09/02/2011

À l’arrivée du bus 550B, les gens se précipitent dessus avant même qu’il ne s’arrête, on court avec les sacs et on réussit tout de même à s’encastrer au fond. Comme le chauffeur n’a pas une conduite spécialement douce et sans rapport avec l’état de la route plutôt désastreux, on saute plusieurs fois au plafond. Le trajet en bus dure cinq heures.

On traverse le pays des noix de cajou (des vendeurs à la sauvette en proposent aux gares routières).

Hotel Saradharam grande chambre 900 INR petits dej inc – on doit faire changer les draps.

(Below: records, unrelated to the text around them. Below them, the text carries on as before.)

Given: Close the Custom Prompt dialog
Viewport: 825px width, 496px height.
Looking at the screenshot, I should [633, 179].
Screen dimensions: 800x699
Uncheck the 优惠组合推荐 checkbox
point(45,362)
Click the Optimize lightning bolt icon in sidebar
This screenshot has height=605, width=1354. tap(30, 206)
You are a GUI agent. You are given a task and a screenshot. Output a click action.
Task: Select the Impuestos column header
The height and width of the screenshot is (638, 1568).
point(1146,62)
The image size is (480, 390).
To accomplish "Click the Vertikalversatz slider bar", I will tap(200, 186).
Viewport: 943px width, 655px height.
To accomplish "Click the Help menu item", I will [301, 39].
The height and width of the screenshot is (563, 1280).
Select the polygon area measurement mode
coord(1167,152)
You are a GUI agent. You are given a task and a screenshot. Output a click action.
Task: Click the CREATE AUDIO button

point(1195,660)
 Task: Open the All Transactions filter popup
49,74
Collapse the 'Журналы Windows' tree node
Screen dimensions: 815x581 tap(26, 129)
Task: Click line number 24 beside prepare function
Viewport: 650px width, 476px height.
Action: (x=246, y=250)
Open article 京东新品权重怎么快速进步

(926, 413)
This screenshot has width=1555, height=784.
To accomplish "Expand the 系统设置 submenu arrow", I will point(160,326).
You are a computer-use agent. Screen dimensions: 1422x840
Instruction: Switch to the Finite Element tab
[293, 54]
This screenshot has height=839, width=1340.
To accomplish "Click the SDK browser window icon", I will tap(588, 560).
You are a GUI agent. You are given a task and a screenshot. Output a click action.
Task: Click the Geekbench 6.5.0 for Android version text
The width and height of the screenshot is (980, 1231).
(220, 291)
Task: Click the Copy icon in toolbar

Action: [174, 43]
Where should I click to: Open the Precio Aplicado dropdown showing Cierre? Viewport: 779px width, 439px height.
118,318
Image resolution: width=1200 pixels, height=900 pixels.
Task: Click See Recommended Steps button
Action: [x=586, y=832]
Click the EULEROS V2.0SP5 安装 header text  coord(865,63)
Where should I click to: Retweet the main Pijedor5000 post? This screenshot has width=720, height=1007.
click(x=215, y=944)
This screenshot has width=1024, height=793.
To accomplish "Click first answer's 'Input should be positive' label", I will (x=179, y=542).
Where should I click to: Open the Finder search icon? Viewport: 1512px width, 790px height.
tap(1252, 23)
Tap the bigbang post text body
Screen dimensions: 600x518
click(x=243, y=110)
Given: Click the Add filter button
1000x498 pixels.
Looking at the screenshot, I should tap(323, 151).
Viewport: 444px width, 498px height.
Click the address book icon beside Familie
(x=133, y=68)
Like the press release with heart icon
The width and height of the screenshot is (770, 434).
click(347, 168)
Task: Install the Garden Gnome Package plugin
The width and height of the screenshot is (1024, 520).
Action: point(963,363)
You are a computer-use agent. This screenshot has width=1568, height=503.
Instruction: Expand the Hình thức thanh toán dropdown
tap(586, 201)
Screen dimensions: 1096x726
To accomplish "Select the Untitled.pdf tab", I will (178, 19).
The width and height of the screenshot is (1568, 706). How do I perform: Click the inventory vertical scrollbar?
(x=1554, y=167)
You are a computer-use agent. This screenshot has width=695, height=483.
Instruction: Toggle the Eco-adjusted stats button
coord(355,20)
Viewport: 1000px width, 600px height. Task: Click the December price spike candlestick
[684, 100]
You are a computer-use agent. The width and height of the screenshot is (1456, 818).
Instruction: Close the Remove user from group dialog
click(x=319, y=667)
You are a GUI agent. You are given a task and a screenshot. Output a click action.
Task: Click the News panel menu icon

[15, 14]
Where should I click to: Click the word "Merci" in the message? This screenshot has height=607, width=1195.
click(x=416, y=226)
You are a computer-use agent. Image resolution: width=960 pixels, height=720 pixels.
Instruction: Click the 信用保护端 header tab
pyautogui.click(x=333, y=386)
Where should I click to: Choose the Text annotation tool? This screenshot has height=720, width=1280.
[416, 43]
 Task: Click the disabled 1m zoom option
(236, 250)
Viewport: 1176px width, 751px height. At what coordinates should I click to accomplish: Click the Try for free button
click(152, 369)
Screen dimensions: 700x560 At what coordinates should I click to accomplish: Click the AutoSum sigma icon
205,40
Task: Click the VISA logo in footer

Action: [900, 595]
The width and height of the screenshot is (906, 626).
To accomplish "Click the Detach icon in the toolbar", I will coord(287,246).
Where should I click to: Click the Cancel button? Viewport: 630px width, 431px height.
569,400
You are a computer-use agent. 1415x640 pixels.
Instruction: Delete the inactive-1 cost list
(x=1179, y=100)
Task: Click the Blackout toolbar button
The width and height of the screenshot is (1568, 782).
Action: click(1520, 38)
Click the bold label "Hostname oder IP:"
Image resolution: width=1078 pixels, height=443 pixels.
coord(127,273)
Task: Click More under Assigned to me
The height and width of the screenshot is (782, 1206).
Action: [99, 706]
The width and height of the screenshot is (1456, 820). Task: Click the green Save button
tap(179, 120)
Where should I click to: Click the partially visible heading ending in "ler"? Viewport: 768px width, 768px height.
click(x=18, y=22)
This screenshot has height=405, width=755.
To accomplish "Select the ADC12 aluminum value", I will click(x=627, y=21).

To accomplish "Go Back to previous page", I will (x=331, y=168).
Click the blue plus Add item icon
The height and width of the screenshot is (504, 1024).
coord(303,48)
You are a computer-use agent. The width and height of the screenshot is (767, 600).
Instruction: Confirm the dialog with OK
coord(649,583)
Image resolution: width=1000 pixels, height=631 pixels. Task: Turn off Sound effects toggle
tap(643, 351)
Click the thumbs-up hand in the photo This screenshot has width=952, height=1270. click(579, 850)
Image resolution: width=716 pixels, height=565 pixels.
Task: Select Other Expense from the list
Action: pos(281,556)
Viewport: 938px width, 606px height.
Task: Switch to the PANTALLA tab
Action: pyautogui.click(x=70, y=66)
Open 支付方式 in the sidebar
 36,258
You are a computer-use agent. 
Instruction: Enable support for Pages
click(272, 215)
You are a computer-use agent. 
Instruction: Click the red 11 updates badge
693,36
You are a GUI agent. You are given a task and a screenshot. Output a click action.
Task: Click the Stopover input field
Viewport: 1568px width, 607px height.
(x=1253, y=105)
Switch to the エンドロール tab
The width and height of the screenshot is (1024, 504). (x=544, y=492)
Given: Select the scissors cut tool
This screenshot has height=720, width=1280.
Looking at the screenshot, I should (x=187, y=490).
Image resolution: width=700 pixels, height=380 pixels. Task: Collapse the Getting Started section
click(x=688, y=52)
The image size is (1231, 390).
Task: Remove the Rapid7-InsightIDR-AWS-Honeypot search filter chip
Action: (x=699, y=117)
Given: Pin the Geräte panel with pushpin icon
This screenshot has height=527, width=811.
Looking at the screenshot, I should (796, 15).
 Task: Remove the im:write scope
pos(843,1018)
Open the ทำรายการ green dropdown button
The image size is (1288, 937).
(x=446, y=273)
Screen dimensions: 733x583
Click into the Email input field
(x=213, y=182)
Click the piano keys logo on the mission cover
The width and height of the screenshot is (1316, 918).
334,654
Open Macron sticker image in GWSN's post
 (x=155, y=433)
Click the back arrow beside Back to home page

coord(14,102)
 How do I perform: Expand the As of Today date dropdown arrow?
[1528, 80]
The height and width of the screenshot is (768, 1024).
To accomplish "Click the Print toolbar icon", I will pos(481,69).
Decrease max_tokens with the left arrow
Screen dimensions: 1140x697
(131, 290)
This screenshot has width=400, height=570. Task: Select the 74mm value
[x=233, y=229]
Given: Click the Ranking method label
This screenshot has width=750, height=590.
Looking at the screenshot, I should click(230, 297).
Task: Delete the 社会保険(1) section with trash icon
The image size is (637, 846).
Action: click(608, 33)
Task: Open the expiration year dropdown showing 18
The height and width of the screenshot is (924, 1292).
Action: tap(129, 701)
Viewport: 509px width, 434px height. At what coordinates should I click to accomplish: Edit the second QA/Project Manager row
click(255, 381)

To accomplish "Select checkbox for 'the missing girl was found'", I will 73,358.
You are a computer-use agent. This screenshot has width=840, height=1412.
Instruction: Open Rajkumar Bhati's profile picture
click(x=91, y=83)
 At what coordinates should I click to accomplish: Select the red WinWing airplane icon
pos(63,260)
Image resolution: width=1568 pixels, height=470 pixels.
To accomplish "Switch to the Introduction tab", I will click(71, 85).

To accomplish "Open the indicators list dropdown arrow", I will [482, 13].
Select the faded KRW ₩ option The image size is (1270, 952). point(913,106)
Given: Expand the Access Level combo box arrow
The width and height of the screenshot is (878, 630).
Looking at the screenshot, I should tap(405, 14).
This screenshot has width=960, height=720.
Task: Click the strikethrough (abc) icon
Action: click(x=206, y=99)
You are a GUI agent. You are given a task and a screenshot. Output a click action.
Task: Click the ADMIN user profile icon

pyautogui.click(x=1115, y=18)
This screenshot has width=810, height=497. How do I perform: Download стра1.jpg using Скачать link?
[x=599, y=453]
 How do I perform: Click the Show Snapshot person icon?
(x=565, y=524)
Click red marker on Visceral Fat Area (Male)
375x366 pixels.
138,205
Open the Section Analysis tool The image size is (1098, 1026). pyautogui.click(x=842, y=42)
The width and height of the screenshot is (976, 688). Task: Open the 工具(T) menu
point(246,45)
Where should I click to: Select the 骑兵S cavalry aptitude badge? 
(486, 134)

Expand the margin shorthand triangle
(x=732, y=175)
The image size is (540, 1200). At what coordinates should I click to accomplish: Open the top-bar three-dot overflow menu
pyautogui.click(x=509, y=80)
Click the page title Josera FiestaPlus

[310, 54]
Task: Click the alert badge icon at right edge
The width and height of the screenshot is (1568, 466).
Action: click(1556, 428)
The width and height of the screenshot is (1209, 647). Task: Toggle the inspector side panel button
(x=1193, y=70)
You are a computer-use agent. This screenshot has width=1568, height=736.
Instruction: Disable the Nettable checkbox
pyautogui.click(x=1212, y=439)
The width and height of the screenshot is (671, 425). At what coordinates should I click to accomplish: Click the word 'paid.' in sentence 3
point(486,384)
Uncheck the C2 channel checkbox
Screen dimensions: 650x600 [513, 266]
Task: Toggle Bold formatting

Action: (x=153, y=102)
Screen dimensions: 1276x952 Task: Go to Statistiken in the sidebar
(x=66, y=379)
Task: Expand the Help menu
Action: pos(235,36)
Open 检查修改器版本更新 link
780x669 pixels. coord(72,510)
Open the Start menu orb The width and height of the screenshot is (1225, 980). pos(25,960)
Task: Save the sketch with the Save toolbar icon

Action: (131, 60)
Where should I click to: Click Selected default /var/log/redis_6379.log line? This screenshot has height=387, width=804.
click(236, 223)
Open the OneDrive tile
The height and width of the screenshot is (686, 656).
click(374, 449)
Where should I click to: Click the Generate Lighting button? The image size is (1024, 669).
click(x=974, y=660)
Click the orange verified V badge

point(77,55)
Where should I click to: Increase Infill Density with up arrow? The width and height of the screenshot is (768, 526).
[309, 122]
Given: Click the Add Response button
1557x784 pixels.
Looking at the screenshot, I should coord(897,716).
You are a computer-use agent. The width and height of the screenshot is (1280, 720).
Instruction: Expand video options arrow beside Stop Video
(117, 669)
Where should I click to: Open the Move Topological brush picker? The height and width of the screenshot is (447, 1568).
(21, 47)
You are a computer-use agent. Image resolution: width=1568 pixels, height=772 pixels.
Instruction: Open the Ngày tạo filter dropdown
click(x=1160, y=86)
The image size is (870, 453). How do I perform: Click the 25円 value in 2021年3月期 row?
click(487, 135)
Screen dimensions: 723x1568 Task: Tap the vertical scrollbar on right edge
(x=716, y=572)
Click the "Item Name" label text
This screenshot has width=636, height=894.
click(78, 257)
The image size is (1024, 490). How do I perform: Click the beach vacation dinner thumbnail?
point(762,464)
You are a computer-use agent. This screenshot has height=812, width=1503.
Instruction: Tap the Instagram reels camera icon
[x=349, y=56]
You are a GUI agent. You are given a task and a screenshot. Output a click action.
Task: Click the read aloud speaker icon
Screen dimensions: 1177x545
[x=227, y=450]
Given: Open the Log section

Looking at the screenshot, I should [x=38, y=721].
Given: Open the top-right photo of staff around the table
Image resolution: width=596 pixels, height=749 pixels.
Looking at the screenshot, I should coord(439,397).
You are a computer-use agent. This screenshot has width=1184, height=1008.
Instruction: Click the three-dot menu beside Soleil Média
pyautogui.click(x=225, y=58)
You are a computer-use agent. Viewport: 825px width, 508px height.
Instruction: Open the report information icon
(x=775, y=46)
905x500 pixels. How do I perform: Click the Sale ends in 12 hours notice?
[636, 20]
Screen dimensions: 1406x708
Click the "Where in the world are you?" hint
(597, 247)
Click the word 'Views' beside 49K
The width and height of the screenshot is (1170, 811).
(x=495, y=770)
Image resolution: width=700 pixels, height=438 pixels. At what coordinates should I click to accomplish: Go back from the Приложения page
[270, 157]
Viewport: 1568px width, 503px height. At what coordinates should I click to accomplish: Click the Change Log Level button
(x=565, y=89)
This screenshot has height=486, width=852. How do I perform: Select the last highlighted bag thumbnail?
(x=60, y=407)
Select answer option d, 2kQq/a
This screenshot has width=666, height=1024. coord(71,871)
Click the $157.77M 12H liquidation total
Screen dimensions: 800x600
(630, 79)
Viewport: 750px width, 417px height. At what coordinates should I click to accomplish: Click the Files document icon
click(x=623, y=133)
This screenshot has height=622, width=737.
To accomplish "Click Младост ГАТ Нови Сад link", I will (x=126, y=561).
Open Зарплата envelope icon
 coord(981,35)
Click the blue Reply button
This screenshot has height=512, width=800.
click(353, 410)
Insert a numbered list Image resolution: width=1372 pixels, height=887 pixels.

Le temple de  Nataraja est très populaire bien que datant du 12ème siècle. En attendant l’ouverture des portes à 16 heures, on flâne dans les rues autour du temple, ce qui fait tout de même parcourir un carré d’un kilomètre de côté ! Et flâner est un bien grand mot, car une fois évités les bouses de vaches (sacrées !), les trous, les tas de sable et autres obstacles, on manque de se faire encorner par les vaches, bousculer par les vélos, renverser par les motos, écraser par les rickshaws, aplatir par les bus ou les camions !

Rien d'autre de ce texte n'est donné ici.